Nick Clegg: why I admire Margaret Thatcher

Liberal Democrat leader risks alienating the left of his party in attempt to woo Tory voters.

The Lib Dem leader, Nick Clegg, has expressed his admiration for Margaret Thatcher and aligned himself with traditionally Conservative economic liberalism.

In an interview with the Spectator magazine, he said:

I'm 43 now. I was at university at the height of the Thatcher revolution and I recognise now something I did not at the time: that her victory over a vested interest, the trade unions, was immensely significant.

I don't want to be churlish, that was an immensely important visceral battle for how Britain is governed.

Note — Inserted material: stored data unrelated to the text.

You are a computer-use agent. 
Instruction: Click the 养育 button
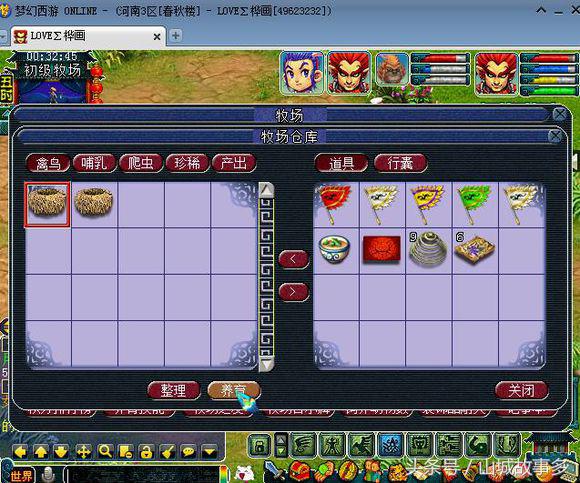[x=234, y=391]
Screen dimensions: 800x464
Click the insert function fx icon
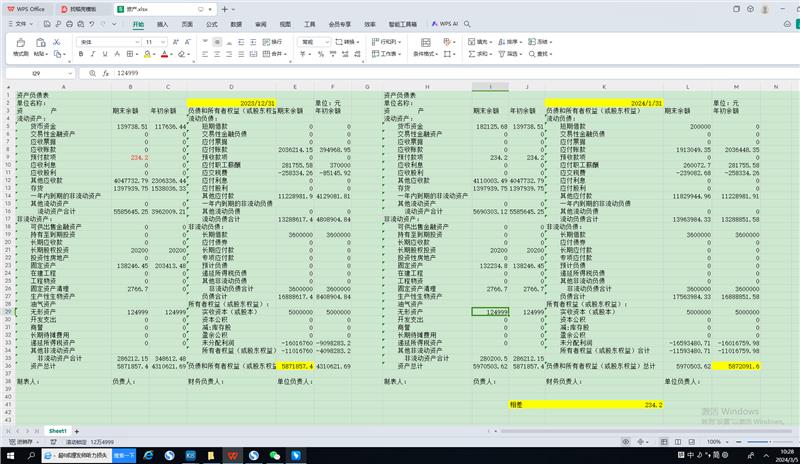[106, 73]
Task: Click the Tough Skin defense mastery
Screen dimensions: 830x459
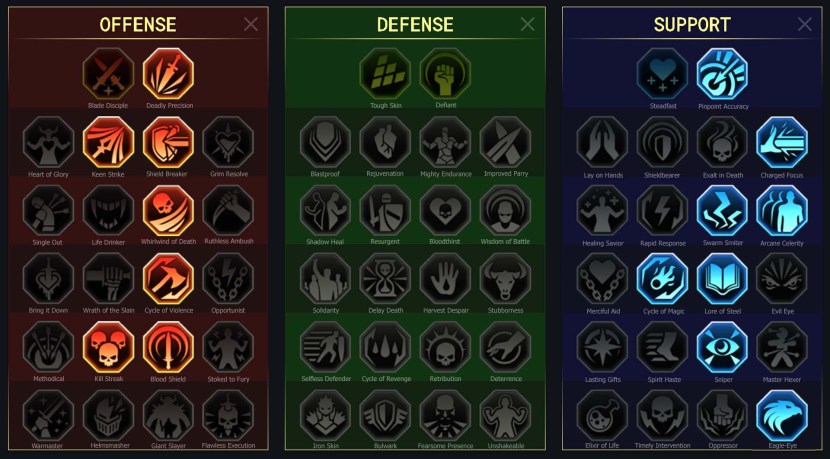Action: pyautogui.click(x=385, y=74)
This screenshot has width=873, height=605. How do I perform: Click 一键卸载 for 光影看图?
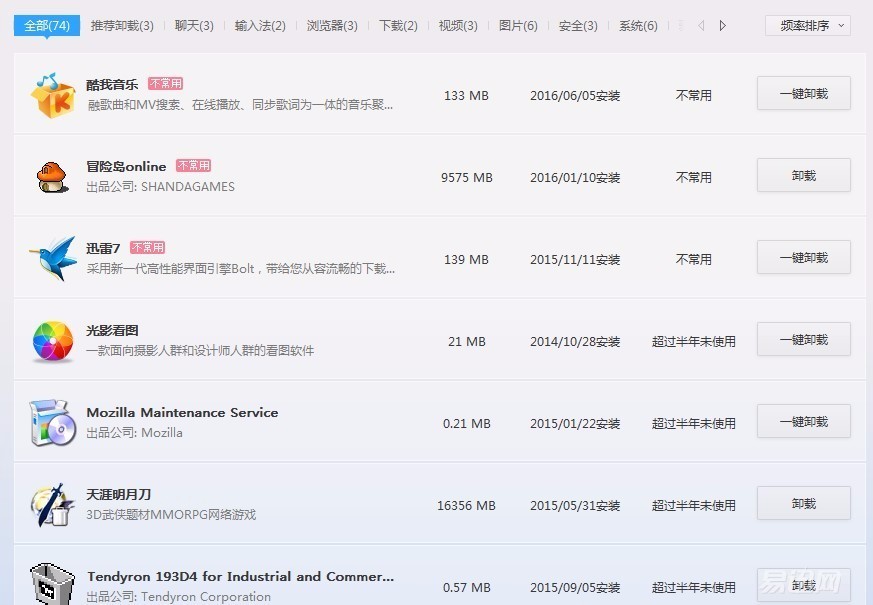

Clegg compared Lib Dem policies on tax to those of the former Conservative chancellor Nigel Lawson. He also said that he would end the UK's Budget deficit entirely through spending cuts, as opposed to the 80 per cent cuts and 20 per cent tax rises proposed by the Conservatives. "If you want the economy to grow, you must stimulate demand," he said.

There are two ways of interpreting his comments. First, he leaves the way open to support the Tories in the event of a hung parliament. Back in January, he said of the Conservatives: "At the moment, of course, the differences are more striking than the synthetic similarities."

While he is still apparently retaining the position of "equidistance" between the two parties established before Christmas, such pointed courting of a core Conservative perspective appears to be an attempt to halt the widespread assumption that Labour is the more natural ally of the "third party".

Second, this could be an attempt to retain votes in constituencies where voters could swing towards the Tories. The prevailing view is that the Lib Dems are most likely to win seats from disillusioned Labour voters who cannot quite bring themselves to vote Conservative.

Such comments show that Clegg is trying to gain votes from across the political spectrum -- perhaps even from old-school Tories who are unenthused about David Cameron.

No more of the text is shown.